Osmanlılar zamanında 1900’lü yıllarda, mukaddes topraklarda bugünkü gibi otel sistemi yokmuş.
Çünkü buralarda yaşayan halk günlerce önceden şehir dışına çıkar, hiç tanımadığı bir yerden hac yapmak maksadıyla gelen kişileri karşılar ve bundan da büyük şeref duyarlarmış.
İşte böyle bir hac mevsiminde, takriben 1903-1904 yıllarında, Mekke halkı yine hacıları karşılamak üzere şehir dışına çıkmış.
Bunlardan biri, gözüne kestirdiği uzun boylu, endamlı, sakallı, normal giyimli birisinin yanına yaklaşarak, kendisini evinde misafir etmek istediğini bildirip, eğer gelirse büyük şeref duyacağını söyleyerek rica minnet evine davet etmiş.
Gelen zat hac müddeti boyunca o kişinin evinde kalmış. Hac zamanı bitiminde bu iki kişi helalleşerek ayrılmışlar.
Ayrılırken, hacı olan zat, hane sahibine bir kese altın hediye etmek istemiş.
Hane sahibi bu altınları kabul etmek istememişse de, hacı olan zat fevkalade ısrar edince, ev sahibi kabul etmek zorunda kalmış.
Bir de mektup bırakıp ev sahibine demiş ki:
“Bu mektubu ben gittikten en az bir gün sonra Mekke Emiri’ne teslim et!”
Hacı gittikten bir müddet sonra hane sahibi kendi kendine: “Allah, Allah! Ben kiim, koskoca Mekke Emiri kim, bu mektubu yazan o hacı kim!” diye düşünmüş.
Derken hanımı mektubu Mekke Emiri’ne muhakkak vermesi gerektiğini, aksi halde vebal altında kalacağını söyleyerek beyini ikna etmiş.
Neticede çeşitli mercilerden geçerek mektubu Mekke Emiri’ne vermiş. Emir mektubu açınca hemen ayağa kalkmış, selam durmuş ve hane sahibine sormuş:
- Şimdi nerede bu misafir ettiğin zat-ı muhterem?
- Efendim, haccını tamamlayıp memleketine döndü.

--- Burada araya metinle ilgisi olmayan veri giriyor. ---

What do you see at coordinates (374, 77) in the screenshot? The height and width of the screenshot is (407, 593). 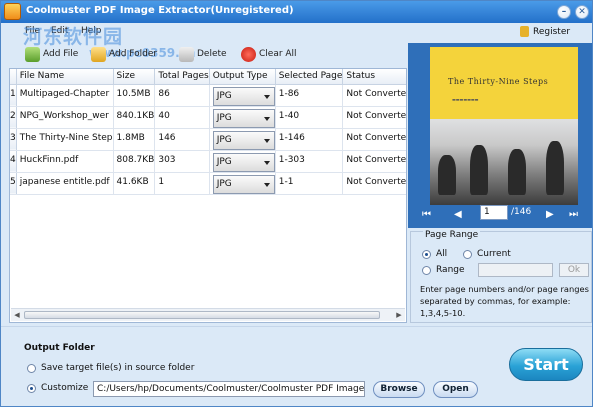 I see `column-header: Status` at bounding box center [374, 77].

- Bak mektup nasıl başlıyor: “Ben Harem-i Şerifin Hadimi Halife-i Müslimin Sultan Abdülhamid Han-ı Sani ki.”
Bunu duyan adam bayılmış ve 2 gün kendine gelememiş.
İşte Sultan Abdülhamid Han, devletin bekasını ve belki de mütevazı bir hac yapamayacağını düşünerek, kimseye haber vermeden hac vazifesini yerine getirmiş ve efendimizi (s.a.v) ziyaret ile şereflenmiştir.